● DATA IN THIS EXERCISE
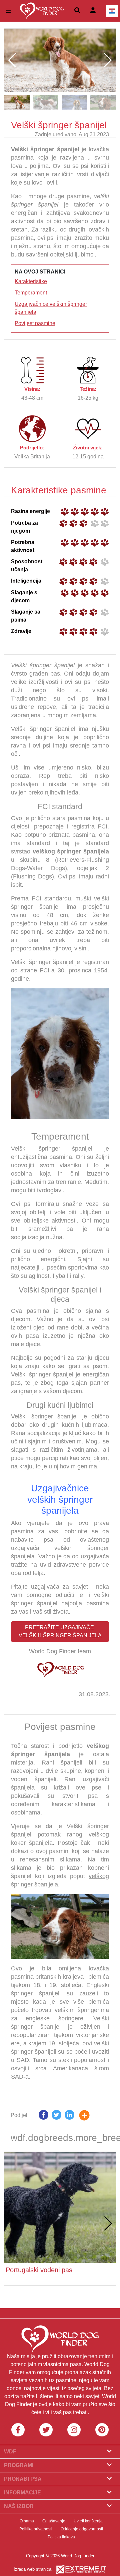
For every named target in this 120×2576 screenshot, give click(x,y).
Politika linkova (61, 2537)
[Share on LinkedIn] (69, 2116)
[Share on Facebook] (43, 2116)
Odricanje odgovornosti (82, 2529)
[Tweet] (56, 2116)
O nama (27, 2521)
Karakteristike (31, 281)
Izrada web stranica (32, 2569)
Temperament (31, 292)
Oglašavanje (53, 2521)
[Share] (89, 2116)
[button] (107, 60)
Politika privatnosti (35, 2529)
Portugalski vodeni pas (39, 2270)
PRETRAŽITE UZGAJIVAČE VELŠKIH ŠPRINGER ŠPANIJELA (60, 1631)
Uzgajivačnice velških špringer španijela (60, 1499)
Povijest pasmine (35, 323)
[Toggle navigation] (8, 11)
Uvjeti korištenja (88, 2521)
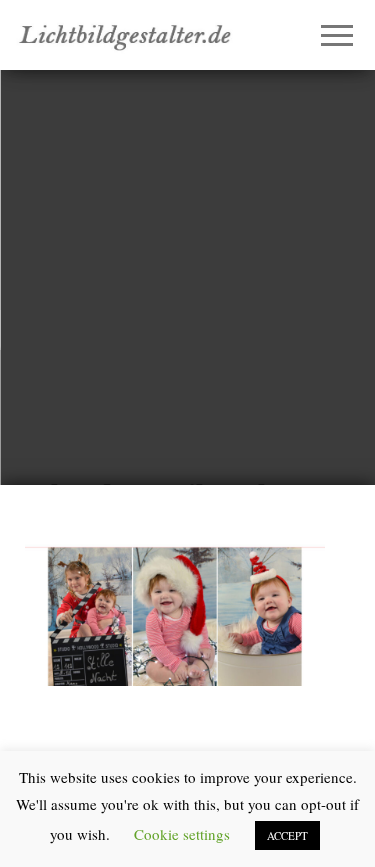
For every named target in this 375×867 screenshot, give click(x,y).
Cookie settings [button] (182, 834)
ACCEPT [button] (287, 835)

● PROMPT
Which lines fall between the one containing "Povijest pasmine (35, 323)" and the last line of the listing, both included? Give them again exactly, without the pictures.

● SOLUTION BELOW
Povijest pasmine (35, 323)
[Toggle navigation] (8, 11)
Uvjeti korištenja (88, 2521)
For every named target in this 375×867 screenshot, give click(x,y).
Cookie settings [button] (182, 834)
ACCEPT [button] (287, 835)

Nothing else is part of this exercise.